Sunday: The Girlfriend releases a second emergency podcast in response to the #BLM uprising, now in its 11th day in Brooklyn and reaching a mass of continuous national protest that has social historians struggling to find precedents.
Background: In 2017 The Girlfriend created a digital media primer, #100HardTruths, to respond to the Trump administration assault on truth; then she held a subsequent series of poetry workshops centered on the topic of fake news. She’s now creating a podcast series focused on the same poetry and ideas.
Today’s podcast release focuses on work of poet Claudia Rankine, whose works include “Citizen: An American Lyric” (2014), winner of, among other things, the National Book Critics Circle Award, and her husband, filmmaker John Lucas.
I present here the episode’s transcript. You can listen to the episode here. (The previous emergency #BLM podcast transcript, featuring words of Dr. Gabrielle Foreman and poetry by her father, Kent Foreman, is available here.)
[Podcast transcript]
On the ninth day of protest here in Brooklyn, I sent a text to Claudia Rankine, poet, essayist, playwright, editor, and professor at Yale University. Would she engage and contribute what she is so well equipped to offer: hard-earned wisdom about trust, the civic contract, video, poetry, and civil rights for Black Americans?

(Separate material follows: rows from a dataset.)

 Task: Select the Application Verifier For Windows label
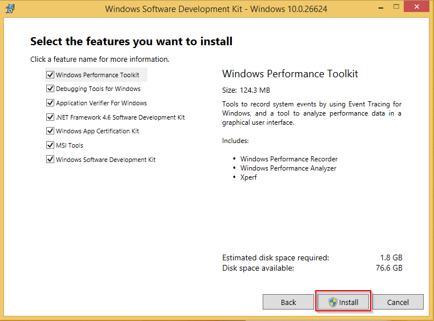click(x=101, y=103)
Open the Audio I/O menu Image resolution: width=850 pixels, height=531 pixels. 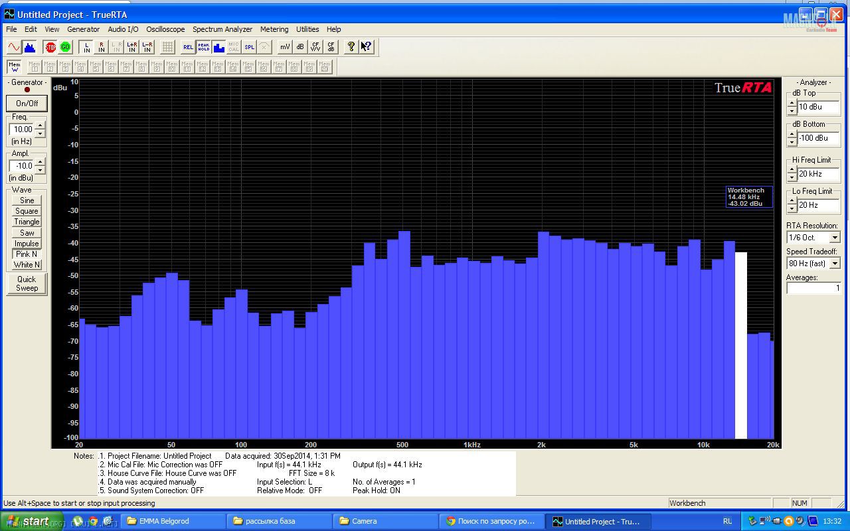(x=123, y=29)
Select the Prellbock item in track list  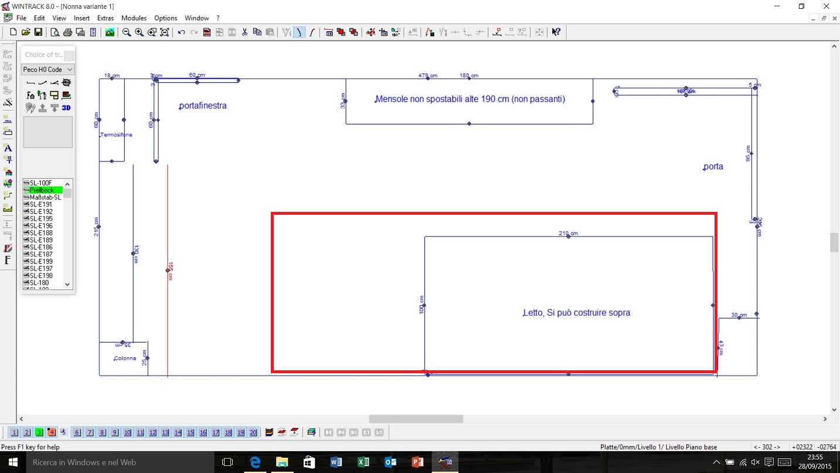42,190
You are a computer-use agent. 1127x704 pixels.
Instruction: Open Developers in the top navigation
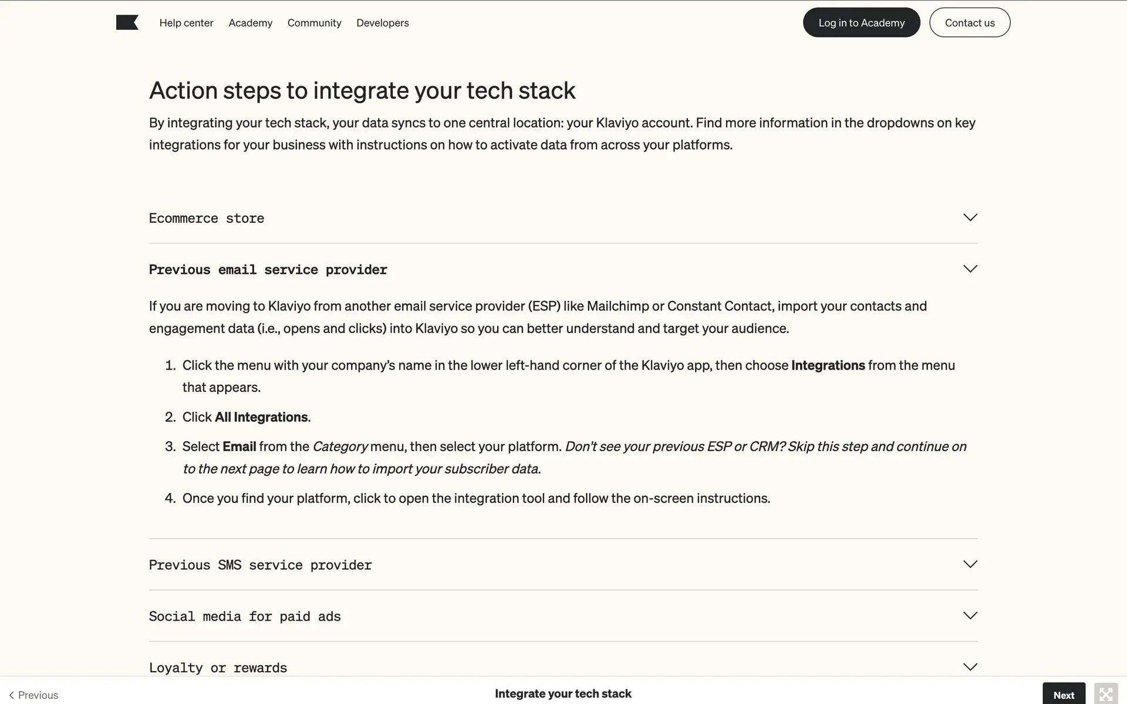pyautogui.click(x=382, y=23)
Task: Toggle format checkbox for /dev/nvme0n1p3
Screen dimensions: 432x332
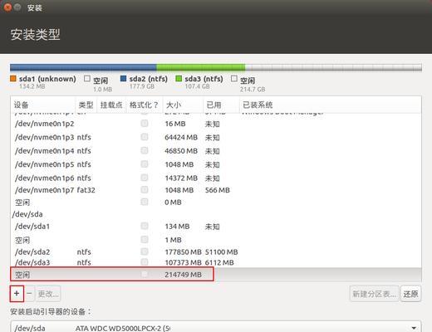Action: 145,137

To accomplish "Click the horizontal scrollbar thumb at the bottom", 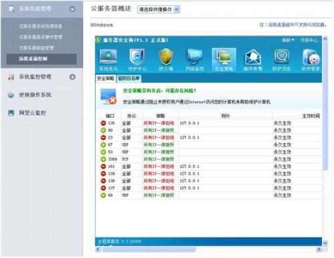I will coord(149,249).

For this episode, we chose to play the audio from “Situation 8,” one of a series of “Situation” videos Claudia made with her husband, the filmmaker John Lucas, from 2015-2017. These are multi-genre responses to contemporary America that resonate with us, not only as people, but as citizens. In the eleven-minute sound clip that follows, we connect to two HardTruths written in 2017 for my online primer on fake news: #44, Black Lives Matter, and #97, Digital Participation is Reflexive, where I wrote about Claudia’s and John’s poetic approach to video images of black death at the hands of the police. In the primer, I wrote:
“We need to do our best to build the vocabularies and practices that can describe and then improve upon the digital norms by which we now see, engage with, and participate with the world and each other. We need models for responsive, humane systems for sharing, making, interacting, and viewing. In 'Situation 8' we see one attempt to produce an ethical context for seeing: a poetic, historic, lyric, audio-rich analysis that situates unspeakable images between known and unknown viewers who will have to ‘put their trust’ in each other.”
Please be advised, the soundtrack from “Situation 8,” made in 2016, includes graphic audio of violence. The ethical context we suggest for today, for this emergency, is to account for our own reflexive role in these visual regimes and participate in new ways; in this instance, to not look at these and other images of viral black death, but rather to listen, breathe, attend, and then act.
[Following are excerpts of Rankine’s text from “Situation 8.” You can listen to the podcast, including audio of the entire piece, here.]
"Between us, between strangers, our civic contract states: We will act in each other's best interests for no other reason than we are here together."
"We're circling the understanding that daily, we have to take a leap of faith regarding you, in order that we can go on believing in our mobility. Trust is what pledging and allegiance secures. Public trust relies on both an implicit understanding and a mode of seeing. Someone is paying attention. Someone is watching. See."
"If you see something, say something, because we will trust you. Peace of mind gives us the ability to move through our day without fear. It keeps us in our rhythms. It gives us an air of confidence regarding an illusory control of the world around us. We understand what will happen next. And this is crucial to a sense of wellbeing. Even if this control is no control at all."